Примерно 50% больных шизофренией совершают суицидальные попытки и 10% из них оказываются завершенными. Склонность к Совершению суицидов усиливается при наличии ощущения абсолютной пустоты, депрессии, желания избежать невыносимых душевных переживаний или слуховых галлюцинаций, приказывающих больному убить самого себя. Факторы риска в отношении суицидов следующие: осознание больным своего заболевания, образование, полученное в высшем учебном заведении, мужской пол, молодой возраст, большое число обострений и ремиссий, изменение течения заболевания, улучшение после рецидива, депрессии и длительного пребывания в больнице, чрезвычайно высокое честолюбие, наличие предшествующих суицидальных попыток на ранних стадиях заболевания и проживание в одиночестве. В настоящее время считается, что склонность к совершению убийств (гомициду) среди больных встречается не чаще, чем среди всего населения в целом. В основе стремления к убийству у больного шизофренией часто лежат причудливые и непредсказуемые мотивы, обусловленные бредом или галлюцинациями. Более того, некоторые больные шизофренией опасны для окружающих в больницах, поскольку склонны к применению насилия по отношению к другим. Эти особенности чаще всего объясняются тяжелым течением заболевания, наличием в анамнезе попыток к применению насилия и неправильным лечением или низкой концентрацией антипсихотических средств в сыворотке крови. Ориентировка. Больные шизофренией обычно ориентированы в собственной личности, времени и месте.
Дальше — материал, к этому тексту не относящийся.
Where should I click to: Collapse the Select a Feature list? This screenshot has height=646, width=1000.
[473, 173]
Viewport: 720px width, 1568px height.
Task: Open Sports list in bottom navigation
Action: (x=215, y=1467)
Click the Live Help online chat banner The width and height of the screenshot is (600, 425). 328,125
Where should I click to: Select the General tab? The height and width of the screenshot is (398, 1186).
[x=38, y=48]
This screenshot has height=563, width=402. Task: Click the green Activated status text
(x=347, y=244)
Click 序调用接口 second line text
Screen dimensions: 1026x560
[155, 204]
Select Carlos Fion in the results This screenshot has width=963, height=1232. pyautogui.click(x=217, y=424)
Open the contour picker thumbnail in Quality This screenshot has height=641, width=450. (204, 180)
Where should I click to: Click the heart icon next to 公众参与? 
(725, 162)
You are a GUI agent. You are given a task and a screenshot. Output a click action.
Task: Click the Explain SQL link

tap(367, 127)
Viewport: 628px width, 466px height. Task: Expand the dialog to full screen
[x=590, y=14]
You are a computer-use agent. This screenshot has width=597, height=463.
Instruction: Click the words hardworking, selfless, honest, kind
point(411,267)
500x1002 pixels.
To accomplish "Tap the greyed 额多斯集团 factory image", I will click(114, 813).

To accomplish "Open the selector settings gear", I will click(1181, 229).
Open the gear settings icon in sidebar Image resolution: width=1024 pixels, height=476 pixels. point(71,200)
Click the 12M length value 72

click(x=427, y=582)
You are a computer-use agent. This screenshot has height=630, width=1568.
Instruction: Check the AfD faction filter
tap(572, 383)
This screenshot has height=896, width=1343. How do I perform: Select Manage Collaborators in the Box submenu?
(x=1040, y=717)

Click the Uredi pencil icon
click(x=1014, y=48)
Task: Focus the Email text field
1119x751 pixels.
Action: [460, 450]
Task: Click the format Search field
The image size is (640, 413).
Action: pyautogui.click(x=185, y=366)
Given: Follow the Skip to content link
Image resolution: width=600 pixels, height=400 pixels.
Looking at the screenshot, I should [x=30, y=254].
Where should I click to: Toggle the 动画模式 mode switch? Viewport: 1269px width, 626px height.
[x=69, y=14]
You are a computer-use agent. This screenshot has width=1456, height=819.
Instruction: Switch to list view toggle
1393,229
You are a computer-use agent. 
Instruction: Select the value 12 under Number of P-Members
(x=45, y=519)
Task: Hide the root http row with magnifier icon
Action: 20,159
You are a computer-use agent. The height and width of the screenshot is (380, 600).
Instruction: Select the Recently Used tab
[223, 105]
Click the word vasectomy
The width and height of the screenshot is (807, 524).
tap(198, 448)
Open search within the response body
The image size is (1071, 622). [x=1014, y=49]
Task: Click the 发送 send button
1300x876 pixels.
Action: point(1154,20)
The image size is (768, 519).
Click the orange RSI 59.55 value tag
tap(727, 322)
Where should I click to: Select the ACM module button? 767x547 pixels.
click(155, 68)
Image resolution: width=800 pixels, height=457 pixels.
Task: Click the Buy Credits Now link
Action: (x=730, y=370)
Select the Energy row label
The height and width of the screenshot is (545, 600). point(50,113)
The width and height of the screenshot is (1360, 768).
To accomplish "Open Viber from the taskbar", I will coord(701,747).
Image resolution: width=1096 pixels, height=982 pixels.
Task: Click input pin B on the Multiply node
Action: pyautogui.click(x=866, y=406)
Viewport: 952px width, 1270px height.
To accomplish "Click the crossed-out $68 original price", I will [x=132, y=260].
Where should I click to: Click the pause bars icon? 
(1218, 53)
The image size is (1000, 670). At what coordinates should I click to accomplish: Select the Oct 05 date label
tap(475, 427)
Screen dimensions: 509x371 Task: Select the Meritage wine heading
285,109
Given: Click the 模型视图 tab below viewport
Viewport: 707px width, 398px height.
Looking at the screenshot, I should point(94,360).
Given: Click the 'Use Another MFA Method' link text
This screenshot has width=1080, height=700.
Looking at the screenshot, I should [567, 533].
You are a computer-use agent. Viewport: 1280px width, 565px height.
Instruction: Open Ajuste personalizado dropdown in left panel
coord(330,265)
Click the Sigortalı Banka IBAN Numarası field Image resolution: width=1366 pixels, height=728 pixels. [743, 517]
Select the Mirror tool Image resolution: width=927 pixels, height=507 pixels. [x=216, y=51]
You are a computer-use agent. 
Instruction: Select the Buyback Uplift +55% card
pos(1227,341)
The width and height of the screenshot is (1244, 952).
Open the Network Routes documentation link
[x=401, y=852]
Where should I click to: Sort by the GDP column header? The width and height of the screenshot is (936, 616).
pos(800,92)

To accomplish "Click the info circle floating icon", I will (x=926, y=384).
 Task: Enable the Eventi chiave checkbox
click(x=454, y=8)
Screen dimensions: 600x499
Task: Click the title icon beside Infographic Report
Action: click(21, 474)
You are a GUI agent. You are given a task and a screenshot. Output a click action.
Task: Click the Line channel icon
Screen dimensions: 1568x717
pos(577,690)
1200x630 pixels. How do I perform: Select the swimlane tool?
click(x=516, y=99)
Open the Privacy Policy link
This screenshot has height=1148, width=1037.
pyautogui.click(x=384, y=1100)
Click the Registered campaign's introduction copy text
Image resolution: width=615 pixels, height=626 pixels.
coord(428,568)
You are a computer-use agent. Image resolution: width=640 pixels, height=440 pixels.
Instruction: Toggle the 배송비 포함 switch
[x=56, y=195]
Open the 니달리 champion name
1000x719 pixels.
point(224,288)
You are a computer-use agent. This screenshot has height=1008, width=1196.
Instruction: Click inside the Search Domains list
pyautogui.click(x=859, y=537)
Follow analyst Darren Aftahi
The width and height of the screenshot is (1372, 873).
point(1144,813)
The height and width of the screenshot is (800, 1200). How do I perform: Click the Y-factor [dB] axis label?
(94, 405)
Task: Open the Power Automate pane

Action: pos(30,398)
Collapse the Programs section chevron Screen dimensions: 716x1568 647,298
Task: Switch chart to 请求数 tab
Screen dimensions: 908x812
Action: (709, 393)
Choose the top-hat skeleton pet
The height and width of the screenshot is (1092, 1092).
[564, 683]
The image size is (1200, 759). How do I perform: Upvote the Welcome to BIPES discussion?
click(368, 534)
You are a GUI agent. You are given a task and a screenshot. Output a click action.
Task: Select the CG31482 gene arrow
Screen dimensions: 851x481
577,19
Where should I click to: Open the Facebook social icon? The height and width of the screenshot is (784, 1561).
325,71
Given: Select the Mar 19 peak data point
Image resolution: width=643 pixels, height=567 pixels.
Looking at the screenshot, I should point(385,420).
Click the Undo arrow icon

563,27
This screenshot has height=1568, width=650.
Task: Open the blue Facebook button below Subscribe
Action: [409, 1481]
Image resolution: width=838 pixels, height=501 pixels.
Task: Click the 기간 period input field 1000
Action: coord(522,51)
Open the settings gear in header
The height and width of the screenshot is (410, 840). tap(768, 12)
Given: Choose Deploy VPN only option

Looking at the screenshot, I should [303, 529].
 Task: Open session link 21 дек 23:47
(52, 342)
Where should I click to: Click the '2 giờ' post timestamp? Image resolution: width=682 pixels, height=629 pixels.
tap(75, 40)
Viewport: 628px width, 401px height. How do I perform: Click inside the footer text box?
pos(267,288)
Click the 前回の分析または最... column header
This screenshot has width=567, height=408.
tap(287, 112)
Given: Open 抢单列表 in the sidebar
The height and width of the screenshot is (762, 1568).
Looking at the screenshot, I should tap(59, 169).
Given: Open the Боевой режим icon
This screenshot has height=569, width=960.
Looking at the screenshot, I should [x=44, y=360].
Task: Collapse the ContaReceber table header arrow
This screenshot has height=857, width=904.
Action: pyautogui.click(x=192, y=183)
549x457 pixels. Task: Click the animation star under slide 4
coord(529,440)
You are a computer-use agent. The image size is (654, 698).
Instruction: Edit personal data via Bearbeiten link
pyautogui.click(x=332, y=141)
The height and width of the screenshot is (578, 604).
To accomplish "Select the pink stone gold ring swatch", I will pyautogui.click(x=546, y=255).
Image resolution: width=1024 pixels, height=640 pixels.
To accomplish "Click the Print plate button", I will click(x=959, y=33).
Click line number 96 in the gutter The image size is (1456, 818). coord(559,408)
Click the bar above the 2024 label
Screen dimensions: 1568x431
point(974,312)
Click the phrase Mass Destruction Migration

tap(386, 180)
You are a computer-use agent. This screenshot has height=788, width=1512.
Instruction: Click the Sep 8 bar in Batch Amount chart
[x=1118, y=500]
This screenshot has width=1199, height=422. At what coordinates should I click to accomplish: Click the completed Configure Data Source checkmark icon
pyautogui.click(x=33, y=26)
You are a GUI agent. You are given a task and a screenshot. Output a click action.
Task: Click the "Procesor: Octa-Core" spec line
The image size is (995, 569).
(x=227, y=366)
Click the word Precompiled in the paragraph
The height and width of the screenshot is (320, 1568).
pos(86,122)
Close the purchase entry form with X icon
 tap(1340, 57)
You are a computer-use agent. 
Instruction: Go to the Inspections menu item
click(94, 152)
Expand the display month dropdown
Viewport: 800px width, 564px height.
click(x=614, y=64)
При нарушении такой ориентировки необходимо тщательно обследовать больного для исключения органического заболевания мозга. Однако некоторые больные шизофренией дают неправильные или причудливые ответы на подобные вопросы - например, <Я - Христос, вокруг - небеса, число - 35 - е нашей эры>.

Память. Память, как отмечается в различных исследованиях психического статуса, обычно не нарушена. Однако иногда больной просто не может сосредоточиться на тестах, так что не удается получить точных сведений о характере памяти. Понимание своего состояния и критика. Обычно больной шизофренией не осознает своего заболевания, по меньшей мере об этом складывается мнение на основании того, что он говорит о своем заболевании и какова его эмоциональная реакция на него. Степень критичности отношения к своему заболеванию у больных шизофренией бывает разной, и о ней можно судить по его поведению во время беседы с врачом и используя внешние источники информации. Надежность. Хотя отдельные больные очень точно излагают историю своего заболевания, природа болезни такова, что необходимо проверять полученные от больного сведения, используя дополнительные источники.

Г.И. Каплан. Клиническая психиатрия. М., 1994.